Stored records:
▼
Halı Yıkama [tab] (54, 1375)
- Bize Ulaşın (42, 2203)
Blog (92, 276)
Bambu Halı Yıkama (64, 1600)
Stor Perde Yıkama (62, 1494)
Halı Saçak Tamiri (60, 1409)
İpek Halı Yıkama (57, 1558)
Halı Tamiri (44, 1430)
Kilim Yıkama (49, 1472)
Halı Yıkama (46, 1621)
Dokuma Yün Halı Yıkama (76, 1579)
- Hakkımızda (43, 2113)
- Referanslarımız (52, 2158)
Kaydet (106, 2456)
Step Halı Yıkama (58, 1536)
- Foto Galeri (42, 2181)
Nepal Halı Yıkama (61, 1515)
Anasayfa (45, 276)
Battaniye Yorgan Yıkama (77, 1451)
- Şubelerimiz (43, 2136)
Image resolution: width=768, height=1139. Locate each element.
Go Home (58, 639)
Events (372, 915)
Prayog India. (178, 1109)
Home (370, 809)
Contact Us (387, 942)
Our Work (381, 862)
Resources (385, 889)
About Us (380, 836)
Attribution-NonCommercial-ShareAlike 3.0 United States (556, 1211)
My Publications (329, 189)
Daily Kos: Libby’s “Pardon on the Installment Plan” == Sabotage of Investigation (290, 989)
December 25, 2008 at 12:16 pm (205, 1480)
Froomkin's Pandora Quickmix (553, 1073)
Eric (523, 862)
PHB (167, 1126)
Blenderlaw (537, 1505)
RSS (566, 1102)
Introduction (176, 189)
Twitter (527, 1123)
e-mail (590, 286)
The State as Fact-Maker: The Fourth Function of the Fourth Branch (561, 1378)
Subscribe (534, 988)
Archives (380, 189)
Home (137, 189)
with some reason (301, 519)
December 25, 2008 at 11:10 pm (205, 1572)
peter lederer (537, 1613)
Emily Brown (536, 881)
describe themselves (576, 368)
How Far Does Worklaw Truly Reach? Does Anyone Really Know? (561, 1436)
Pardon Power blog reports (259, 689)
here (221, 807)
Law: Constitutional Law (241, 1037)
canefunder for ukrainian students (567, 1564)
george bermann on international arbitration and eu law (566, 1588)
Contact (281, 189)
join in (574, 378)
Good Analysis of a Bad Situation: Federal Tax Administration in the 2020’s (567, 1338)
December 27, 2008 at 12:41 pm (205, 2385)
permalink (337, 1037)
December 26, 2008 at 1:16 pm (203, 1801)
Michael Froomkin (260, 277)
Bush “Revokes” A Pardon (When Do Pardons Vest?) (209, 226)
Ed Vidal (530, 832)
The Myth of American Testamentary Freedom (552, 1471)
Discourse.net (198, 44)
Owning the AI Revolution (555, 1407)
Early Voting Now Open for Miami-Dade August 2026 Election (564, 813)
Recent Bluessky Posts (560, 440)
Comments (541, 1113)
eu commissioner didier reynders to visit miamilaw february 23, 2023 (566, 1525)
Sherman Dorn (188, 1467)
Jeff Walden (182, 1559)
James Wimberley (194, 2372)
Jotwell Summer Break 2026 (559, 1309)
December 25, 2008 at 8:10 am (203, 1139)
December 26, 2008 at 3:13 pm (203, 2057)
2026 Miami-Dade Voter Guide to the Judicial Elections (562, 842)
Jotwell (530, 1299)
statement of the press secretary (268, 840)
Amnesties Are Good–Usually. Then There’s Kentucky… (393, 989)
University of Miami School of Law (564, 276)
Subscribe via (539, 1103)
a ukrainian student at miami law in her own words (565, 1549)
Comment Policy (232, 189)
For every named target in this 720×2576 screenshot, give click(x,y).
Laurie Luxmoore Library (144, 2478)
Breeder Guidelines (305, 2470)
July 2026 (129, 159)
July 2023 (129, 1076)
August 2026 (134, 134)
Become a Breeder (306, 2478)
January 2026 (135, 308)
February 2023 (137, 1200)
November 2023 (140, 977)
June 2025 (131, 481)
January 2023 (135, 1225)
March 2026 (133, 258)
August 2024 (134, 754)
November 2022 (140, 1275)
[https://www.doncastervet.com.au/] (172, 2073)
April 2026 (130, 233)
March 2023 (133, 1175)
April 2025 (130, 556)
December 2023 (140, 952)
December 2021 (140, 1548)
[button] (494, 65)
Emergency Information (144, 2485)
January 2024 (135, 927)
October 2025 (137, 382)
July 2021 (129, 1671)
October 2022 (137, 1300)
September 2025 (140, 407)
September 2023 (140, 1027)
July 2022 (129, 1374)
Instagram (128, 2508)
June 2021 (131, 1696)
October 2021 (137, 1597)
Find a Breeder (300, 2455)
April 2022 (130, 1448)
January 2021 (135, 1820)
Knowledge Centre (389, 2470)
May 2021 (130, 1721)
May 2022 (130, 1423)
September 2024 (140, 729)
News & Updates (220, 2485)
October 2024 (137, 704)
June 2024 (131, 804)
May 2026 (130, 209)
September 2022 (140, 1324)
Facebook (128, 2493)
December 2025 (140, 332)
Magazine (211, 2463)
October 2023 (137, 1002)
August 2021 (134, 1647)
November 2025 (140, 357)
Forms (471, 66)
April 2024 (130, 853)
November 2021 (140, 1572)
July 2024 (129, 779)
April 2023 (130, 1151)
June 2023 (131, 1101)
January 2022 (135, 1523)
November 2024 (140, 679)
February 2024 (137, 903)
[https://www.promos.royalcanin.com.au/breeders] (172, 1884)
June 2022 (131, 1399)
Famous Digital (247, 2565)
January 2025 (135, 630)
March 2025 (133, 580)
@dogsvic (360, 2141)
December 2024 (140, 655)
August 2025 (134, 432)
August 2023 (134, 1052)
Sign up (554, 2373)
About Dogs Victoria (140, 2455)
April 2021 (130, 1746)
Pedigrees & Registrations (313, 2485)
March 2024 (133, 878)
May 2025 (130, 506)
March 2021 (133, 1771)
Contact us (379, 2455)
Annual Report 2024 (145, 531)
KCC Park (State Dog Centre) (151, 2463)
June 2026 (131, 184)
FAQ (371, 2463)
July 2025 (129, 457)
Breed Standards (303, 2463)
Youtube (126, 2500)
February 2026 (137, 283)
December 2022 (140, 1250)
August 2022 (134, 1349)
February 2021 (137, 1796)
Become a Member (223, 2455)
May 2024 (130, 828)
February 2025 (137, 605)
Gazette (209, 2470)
▲
Return all of the lines above exactly, with none omitted.

Halı Yıkama [tab] (54, 1375)
- Bize Ulaşın (42, 2203)
Blog (92, 276)
Bambu Halı Yıkama (64, 1600)
Stor Perde Yıkama (62, 1494)
Halı Saçak Tamiri (60, 1409)
İpek Halı Yıkama (57, 1558)
Halı Tamiri (44, 1430)
Kilim Yıkama (49, 1472)
Halı Yıkama (46, 1621)
Dokuma Yün Halı Yıkama (76, 1579)
- Hakkımızda (43, 2113)
- Referanslarımız (52, 2158)
Kaydet (106, 2456)
Step Halı Yıkama (58, 1536)
- Foto Galeri (42, 2181)
Nepal Halı Yıkama (61, 1515)
Anasayfa (45, 276)
Battaniye Yorgan Yıkama (77, 1451)
- Şubelerimiz (43, 2136)
Image resolution: width=768, height=1139. Locate each element.
Go Home (58, 639)
Events (372, 915)
Prayog India. (178, 1109)
Home (370, 809)
Contact Us (387, 942)
Our Work (381, 862)
Resources (385, 889)
About Us (380, 836)
Attribution-NonCommercial-ShareAlike 3.0 United States (556, 1211)
My Publications (329, 189)
Daily Kos: Libby’s “Pardon on the Installment Plan” == Sabotage of Investigation (290, 989)
December 25, 2008 at 12:16 pm (205, 1480)
Froomkin's Pandora Quickmix (553, 1073)
Eric (523, 862)
PHB (167, 1126)
Blenderlaw (537, 1505)
RSS (566, 1102)
Introduction (176, 189)
Twitter (527, 1123)
e-mail (590, 286)
The State as Fact-Maker: The Fourth Function of the Fourth Branch (561, 1378)
Subscribe (534, 988)
Archives (380, 189)
Home (137, 189)
with some reason (301, 519)
December 25, 2008 at 11:10 pm (205, 1572)
peter lederer (537, 1613)
Emily Brown (536, 881)
describe themselves (576, 368)
How Far Does Worklaw Truly Reach? Does Anyone Really Know? (561, 1436)
Pardon Power blog reports (259, 689)
here (221, 807)
Law: Constitutional Law (241, 1037)
canefunder for ukrainian students (567, 1564)
george bermann on international arbitration and eu law (566, 1588)
Contact (281, 189)
join in (574, 378)
Good Analysis of a Bad Situation: Federal Tax Administration in the 2020’s (567, 1338)
December 27, 2008 at 12:41 pm (205, 2385)
permalink (337, 1037)
December 26, 2008 at 1:16 pm (203, 1801)
Michael Froomkin (260, 277)
Bush “Revokes” A Pardon (When Do Pardons Vest?) (209, 226)
Ed Vidal (530, 832)
The Myth of American Testamentary Freedom (552, 1471)
Discourse.net (198, 44)
Owning the AI Revolution (555, 1407)
Early Voting Now Open for Miami-Dade August 2026 Election (564, 813)
Recent Bluessky Posts (560, 440)
Comments (541, 1113)
eu commissioner didier reynders to visit miamilaw february 23, 2023 (566, 1525)
Sherman Dorn (188, 1467)
Jeff Walden (182, 1559)
James Wimberley (194, 2372)
Jotwell Summer Break 2026 (559, 1309)
December 25, 2008 at 8:10 am (203, 1139)
December 26, 2008 at 3:13 pm (203, 2057)
2026 Miami-Dade Voter Guide to the Judicial Elections (562, 842)
Jotwell (530, 1299)
statement of the press secretary (268, 840)
Amnesties Are Good–Usually. Then There’s Kentucky… (393, 989)
University of Miami School of Law (564, 276)
Subscribe via (539, 1103)
a ukrainian student at miami law in her own words (565, 1549)
Comment Policy (232, 189)
For every named target in this 720×2576 screenshot, give click(x,y).
Laurie Luxmoore Library (144, 2478)
Breeder Guidelines (305, 2470)
July 2026 (129, 159)
July 2023 (129, 1076)
August 2026 (134, 134)
Become a Breeder (306, 2478)
January 2026 (135, 308)
February 2023 (137, 1200)
November 2023 (140, 977)
June 2025 (131, 481)
January 2023 (135, 1225)
March 2026 (133, 258)
August 2024 (134, 754)
November 2022 (140, 1275)
[https://www.doncastervet.com.au/] (172, 2073)
April 2026 (130, 233)
March 2023 (133, 1175)
April 2025 (130, 556)
December 2023 (140, 952)
December 2021 (140, 1548)
[button] (494, 65)
Emergency Information (144, 2485)
January 2024 (135, 927)
October 2025 (137, 382)
July 2021 (129, 1671)
October 2022 (137, 1300)
September 2025 (140, 407)
September 2023 (140, 1027)
July 2022 (129, 1374)
Instagram (128, 2508)
June 2021 (131, 1696)
October 2021 (137, 1597)
Find a Breeder (300, 2455)
April 2022 (130, 1448)
January 2021 (135, 1820)
Knowledge Centre (389, 2470)
May 2021 (130, 1721)
May 2022 (130, 1423)
September 2024 (140, 729)
News & Updates (220, 2485)
October 2024 (137, 704)
June 2024 (131, 804)
May 2026 (130, 209)
September 2022 (140, 1324)
Facebook (128, 2493)
December 2025 (140, 332)
Magazine (211, 2463)
October 2023 (137, 1002)
August 2021 (134, 1647)
November 2025 (140, 357)
Forms (471, 66)
April 2024 (130, 853)
November 2021 (140, 1572)
July 2024 (129, 779)
April 2023 (130, 1151)
June 2023 (131, 1101)
January 2022 (135, 1523)
November 2024 (140, 679)
February 2024 (137, 903)
[https://www.promos.royalcanin.com.au/breeders] (172, 1884)
June 2022 (131, 1399)
Famous Digital (247, 2565)
January 2025 (135, 630)
March 2025 (133, 580)
@dogsvic (360, 2141)
December 2024 (140, 655)
August 2025 (134, 432)
August 2023 (134, 1052)
Sign up (554, 2373)
About Dogs Victoria (140, 2455)
April 2021 (130, 1746)
Pedigrees & Registrations (313, 2485)
March 2024 (133, 878)
May 2025 (130, 506)
March 2021 (133, 1771)
Contact us (379, 2455)
Annual Report 2024 (145, 531)
KCC Park (State Dog Centre) (151, 2463)
June 2026 (131, 184)
FAQ (371, 2463)
July 2025 (129, 457)
Breed Standards (303, 2463)
Youtube (126, 2500)
February 2026 (137, 283)
December 2022 (140, 1250)
August 2022 (134, 1349)
February 2021 (137, 1796)
Become a Member (223, 2455)
May 2024 (130, 828)
February 2025 (137, 605)
Gazette (209, 2470)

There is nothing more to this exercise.